[Source data Boundary: Start]

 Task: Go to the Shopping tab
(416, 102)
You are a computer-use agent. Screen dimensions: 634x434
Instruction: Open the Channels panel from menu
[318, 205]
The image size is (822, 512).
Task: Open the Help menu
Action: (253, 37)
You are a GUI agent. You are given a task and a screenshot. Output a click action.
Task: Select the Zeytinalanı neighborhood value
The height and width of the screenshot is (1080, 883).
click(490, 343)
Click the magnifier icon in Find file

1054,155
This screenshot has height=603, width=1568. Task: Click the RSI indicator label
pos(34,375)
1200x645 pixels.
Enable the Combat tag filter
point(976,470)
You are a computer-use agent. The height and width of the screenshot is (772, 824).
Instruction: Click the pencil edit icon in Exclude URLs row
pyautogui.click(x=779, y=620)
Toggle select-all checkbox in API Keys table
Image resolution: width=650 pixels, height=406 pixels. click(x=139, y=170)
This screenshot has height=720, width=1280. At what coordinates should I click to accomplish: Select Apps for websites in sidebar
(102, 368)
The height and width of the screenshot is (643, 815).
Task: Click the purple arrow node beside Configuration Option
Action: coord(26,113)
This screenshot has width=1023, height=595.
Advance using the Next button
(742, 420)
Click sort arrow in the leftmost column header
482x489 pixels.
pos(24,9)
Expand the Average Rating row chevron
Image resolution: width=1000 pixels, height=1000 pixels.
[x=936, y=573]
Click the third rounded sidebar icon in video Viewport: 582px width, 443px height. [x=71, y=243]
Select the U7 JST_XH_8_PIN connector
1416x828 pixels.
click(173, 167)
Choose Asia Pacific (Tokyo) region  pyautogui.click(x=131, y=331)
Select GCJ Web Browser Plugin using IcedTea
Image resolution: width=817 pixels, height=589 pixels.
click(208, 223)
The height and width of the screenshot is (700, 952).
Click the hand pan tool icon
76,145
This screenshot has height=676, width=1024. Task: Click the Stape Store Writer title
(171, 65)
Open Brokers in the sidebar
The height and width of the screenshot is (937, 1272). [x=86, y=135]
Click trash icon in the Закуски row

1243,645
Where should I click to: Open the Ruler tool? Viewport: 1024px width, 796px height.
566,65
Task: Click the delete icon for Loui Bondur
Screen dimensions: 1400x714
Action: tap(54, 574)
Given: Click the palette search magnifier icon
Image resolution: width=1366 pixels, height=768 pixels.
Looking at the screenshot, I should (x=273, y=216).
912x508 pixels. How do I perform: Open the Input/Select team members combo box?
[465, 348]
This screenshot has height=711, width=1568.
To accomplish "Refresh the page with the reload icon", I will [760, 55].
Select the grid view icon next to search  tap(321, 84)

[Source data Boundary: End]

## Task description
Reproduce the listing above in full, word for word.

## Written solution
 Task: Go to the Shopping tab
(416, 102)
You are a computer-use agent. Screen dimensions: 634x434
Instruction: Open the Channels panel from menu
[318, 205]
The image size is (822, 512).
Task: Open the Help menu
Action: (253, 37)
You are a GUI agent. You are given a task and a screenshot. Output a click action.
Task: Select the Zeytinalanı neighborhood value
The height and width of the screenshot is (1080, 883).
click(490, 343)
Click the magnifier icon in Find file

1054,155
This screenshot has height=603, width=1568. Task: Click the RSI indicator label
pos(34,375)
1200x645 pixels.
Enable the Combat tag filter
point(976,470)
You are a computer-use agent. The height and width of the screenshot is (772, 824).
Instruction: Click the pencil edit icon in Exclude URLs row
pyautogui.click(x=779, y=620)
Toggle select-all checkbox in API Keys table
Image resolution: width=650 pixels, height=406 pixels. click(x=139, y=170)
This screenshot has height=720, width=1280. At what coordinates should I click to accomplish: Select Apps for websites in sidebar
(102, 368)
The height and width of the screenshot is (643, 815).
Task: Click the purple arrow node beside Configuration Option
Action: coord(26,113)
This screenshot has width=1023, height=595.
Advance using the Next button
(742, 420)
Click sort arrow in the leftmost column header
482x489 pixels.
pos(24,9)
Expand the Average Rating row chevron
Image resolution: width=1000 pixels, height=1000 pixels.
[x=936, y=573]
Click the third rounded sidebar icon in video Viewport: 582px width, 443px height. [x=71, y=243]
Select the U7 JST_XH_8_PIN connector
1416x828 pixels.
click(173, 167)
Choose Asia Pacific (Tokyo) region  pyautogui.click(x=131, y=331)
Select GCJ Web Browser Plugin using IcedTea
Image resolution: width=817 pixels, height=589 pixels.
click(208, 223)
The height and width of the screenshot is (700, 952).
Click the hand pan tool icon
76,145
This screenshot has height=676, width=1024. Task: Click the Stape Store Writer title
(171, 65)
Open Brokers in the sidebar
The height and width of the screenshot is (937, 1272). [x=86, y=135]
Click trash icon in the Закуски row

1243,645
Where should I click to: Open the Ruler tool? Viewport: 1024px width, 796px height.
566,65
Task: Click the delete icon for Loui Bondur
Screen dimensions: 1400x714
Action: tap(54, 574)
Given: Click the palette search magnifier icon
Image resolution: width=1366 pixels, height=768 pixels.
Looking at the screenshot, I should (x=273, y=216).
912x508 pixels. How do I perform: Open the Input/Select team members combo box?
[465, 348]
This screenshot has height=711, width=1568.
To accomplish "Refresh the page with the reload icon", I will [760, 55].
Select the grid view icon next to search  tap(321, 84)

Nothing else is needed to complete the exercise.